Johnson & Johnson is temporarily pausing dosing in all its COVID-19 vaccine candidate clinical trials, including the Phase 3 ENSEMBLE trial, which was detailed in a press release last month as a potentially "pivotal" global effort that would build on the successes of positive interim results from prior phases.
In a statement shared on Monday, a rep said that the company remains "committed to providing transparent updates" throughout the clinical development process, which is why it decided to release an extended explanation on the decision to hit the proverbial pause button.
In that statement, the reason given for the temporary halt is the discovery of an "unexplained illness" in one of the study participants. Additional information regarding the nature of that illness is not included in the statement, though the rep confirms the illness in question is currently under review and evaluation by the ENSEMBLE Data Safety Monitoring Board. Internal clinical and safety physicians are also assisting in the review.
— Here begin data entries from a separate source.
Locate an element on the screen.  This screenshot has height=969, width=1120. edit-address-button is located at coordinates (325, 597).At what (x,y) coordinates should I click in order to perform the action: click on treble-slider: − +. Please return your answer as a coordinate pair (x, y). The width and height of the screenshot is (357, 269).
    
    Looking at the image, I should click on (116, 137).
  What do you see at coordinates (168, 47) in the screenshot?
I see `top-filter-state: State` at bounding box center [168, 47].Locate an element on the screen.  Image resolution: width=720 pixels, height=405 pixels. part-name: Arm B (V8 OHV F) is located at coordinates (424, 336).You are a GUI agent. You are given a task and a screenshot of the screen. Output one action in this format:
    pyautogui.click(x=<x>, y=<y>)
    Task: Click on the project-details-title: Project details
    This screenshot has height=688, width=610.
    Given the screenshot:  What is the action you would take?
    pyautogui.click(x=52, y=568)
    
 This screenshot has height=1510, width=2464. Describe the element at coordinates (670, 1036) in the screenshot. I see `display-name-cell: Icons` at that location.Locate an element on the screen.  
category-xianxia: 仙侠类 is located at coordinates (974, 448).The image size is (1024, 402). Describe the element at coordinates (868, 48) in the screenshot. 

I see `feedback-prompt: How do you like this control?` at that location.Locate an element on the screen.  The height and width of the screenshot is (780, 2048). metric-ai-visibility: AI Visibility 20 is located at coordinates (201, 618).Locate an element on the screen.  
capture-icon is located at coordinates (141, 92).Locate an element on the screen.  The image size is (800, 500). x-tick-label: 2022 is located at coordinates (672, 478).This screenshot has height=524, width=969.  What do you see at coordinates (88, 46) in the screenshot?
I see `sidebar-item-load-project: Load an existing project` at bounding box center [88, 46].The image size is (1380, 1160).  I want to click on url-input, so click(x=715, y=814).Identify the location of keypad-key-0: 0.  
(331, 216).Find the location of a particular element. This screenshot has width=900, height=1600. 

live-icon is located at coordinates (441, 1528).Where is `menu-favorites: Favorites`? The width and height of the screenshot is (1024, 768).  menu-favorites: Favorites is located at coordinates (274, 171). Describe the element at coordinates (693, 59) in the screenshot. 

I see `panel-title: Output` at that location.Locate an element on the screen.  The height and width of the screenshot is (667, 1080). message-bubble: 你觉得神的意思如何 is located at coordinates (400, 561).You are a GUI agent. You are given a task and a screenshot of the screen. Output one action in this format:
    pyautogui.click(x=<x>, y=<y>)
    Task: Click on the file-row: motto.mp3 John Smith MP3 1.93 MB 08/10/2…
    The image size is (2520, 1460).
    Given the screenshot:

Given the size of the study, and the nature of such studies in general, events like this are traditionally expected from those involved. "We must respect this participant's privacy," the rep added. "We're also learning more about this participant's illness, and it's important to have all the facts before we share additional information."
Additionally, CNBC reported that spokeswoman Molly McCully stated, “Safety is of the utmost importance to Lilly. We are aware that, out of an abundance of caution, the ACTIV-3 independent data safety monitoring board (DSMB) has recommended a pause in enrollment. Lilly is supportive of the decision by the independent (Data Safety Monitoring Board) to cautiously ensure the safety of the patients participating in this study.”
To be clear, there's a major difference in a clinical trial being hit with a "study pause" and a "regulatory hold." While the former sees the study sponsor choosing—based on their own safety protocols—to temporarily pause dosing and/or recruitment procedures, the latter is ignited by a regulatory agency (i.e. the FDA).